Essere madre

Jenni ha due piercing sotto il labbro inferiore e uno al naso. È truccata e porta lo smalto rosso scuro. Va a scuola e fa l’apprendista in un negozio di tatuaggi. È paffuta e graziosa, come tante sue coetanee di 17 anni. La si può vedere su YouTube, se si cerca Jenni’s journey, il viaggio di Jenni: sono i video messi in rete dai familiari per raccon­tare la storia della sua vita, breve e in­tensa. Jenni non c’è più, se n’è andata il 21 novembre dell’anno appena con­cluso, consumata da un cancro al cer­vello. Il suo ultimo desiderio è stato di avere accanto a sé, fino alla fine, suo fi­glio Chad Michael, su Facebook si pos­sono vedere insieme: due volti vicini, i piercing sono spariti, madre e figlio con gli occhi chiusi, lei, dolcissima e sma­grita, lo culla.

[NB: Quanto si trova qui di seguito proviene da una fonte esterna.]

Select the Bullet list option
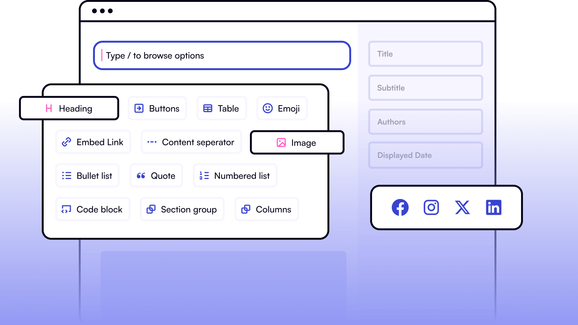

Si sono fatti compagnia solo per 12 giorni, tanti ne aveva Chad quando Jenni si è spenta. Lui crescerà nell’Idaho con suo padre, che di anni ne ha venti. Chad sta bene. È sano, per­ché sua madre non si è voluta curare con la chemioterapia quando ha sco­perto di essere incinta, una settimana dopo che le era stato diagnosticato il tumore.

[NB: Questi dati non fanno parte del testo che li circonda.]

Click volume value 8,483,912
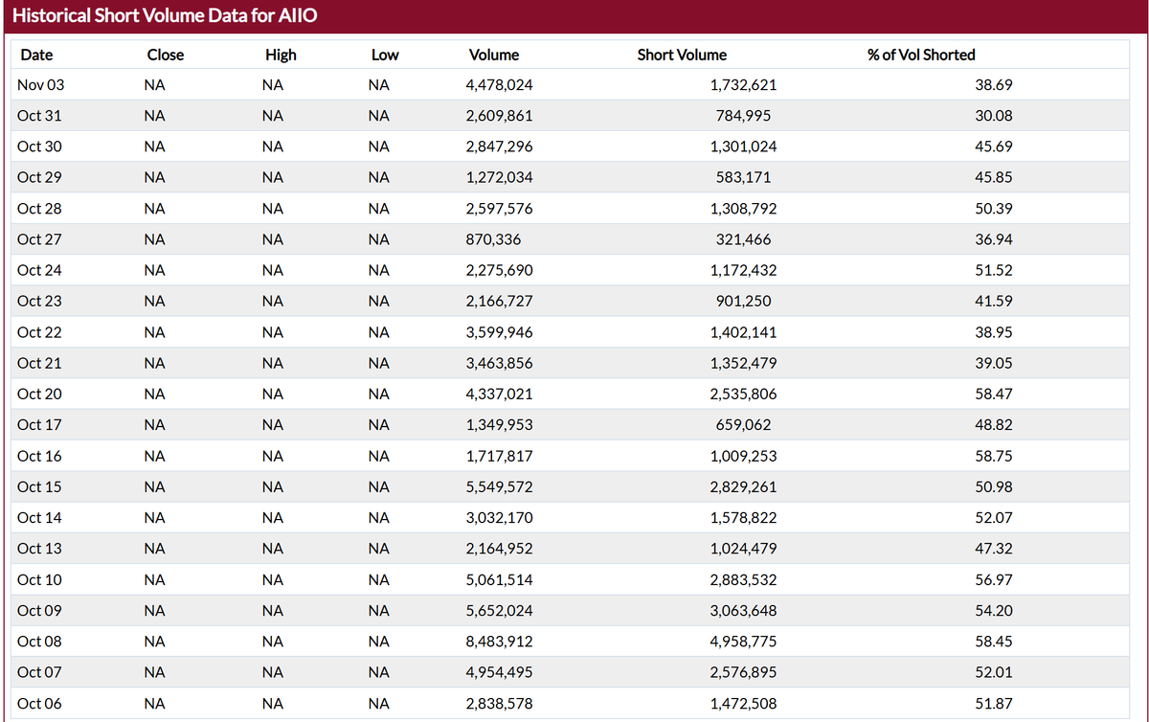Viewport: 1149px width, 722px height. click(499, 641)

Un atto eroico, indubbiamente, non certo dovuto, ma neppure così raro: le mamme, si sa, diventano tigri quando si tratta di difendere i propri figli. Si sco­prono disposte a tutto. Come Jenni, che sapeva di avere un bambino in pancia. Per questo l’ha protetto, a scapito del­la sua stessa vita: perché quel bambi­no c’era già, era lì, non era un ‘proget­to di vita’ ma, semplicemente, suo fi­glio. Non si mette in gioco la propria vita per il ‘prodotto del concepimen­to’, un ‘embrione’ o un ‘feto’, ma per il proprio bambino sì.

Ed è per una analoga consapevolezza che a Roma c’è ora il Giardino degli An­geli, un angolo di verde dove invece al­tri bambini saranno sepolti: quelli mai nati, abortiti naturalmente o, purtrop­po molto più spesso, volontariamente. Sempre esseri umani, però, e per que­sto degni almeno di sepoltura, anziché gettati tra i rifiuti ospedalieri: un pie­toso gesto di civiltà, specie per quei tanti a cui la vita è stata violentemen­te strappata via, negata. Perché la dura verità, che dobbiamo a­vere il coraggio di riconoscere, tutti quanti, è che una volta che si diventa madri lo si rimane per sempre, accet­tato o rifiutato che sia quel figlio che si sa di avere in grembo. Una volta chia­mato alla vita, più o meno consape­volmente, il figlio c’è, esiste, vive, indi­pendentemente da tutto il resto, dalle circostanze felici o drammatiche che lo accompagnano. E una madre lo sa. Tornare indietro non è più possibile: non esiste il tasto rewind, non c’è mo­do di dissolvere quella vita umana, di farla tornare indietro nel nulla. Per ri­fiutarla si può solo usarle violenza, e sopprimerla.

Aspettare un bambino è un’esperien­za meravigliosa e indescrivibile, che purtroppo talora si può trasformare in un incubo, in un ostacolo apparente­mente insuperabile. E la più grande menzogna da dirsi a una donna in­cinta che si trova in difficoltà è che a­bortire può essere una via d’uscita. Qualunque siano i problemi di una gravidanza, compresi il panico per senso di inadeguatezza, la paura di non farcela a farsi carico di una per­sona che cresce dentro di te, dobbia­mo con onestà riconoscere e ricorda­re sempre a tutti che sopprimere il pro­prio figlio non potrà mai essere una soluzione: semmai, è un macigno ag­giunto ai pesi che già ci sono.

La scelta feconda di Jenni, pur nel dramma della sua morte, ha comun­que il sapore della speranza: c’è una nuova vita che continua, e che porterà il testimone della vitalità e dell’amore della giovane americana. Una testimo­nianza che, nel tempo, potrà aiutare a rendere meno necessari e meno do­lenti i Giardini degli Angeli.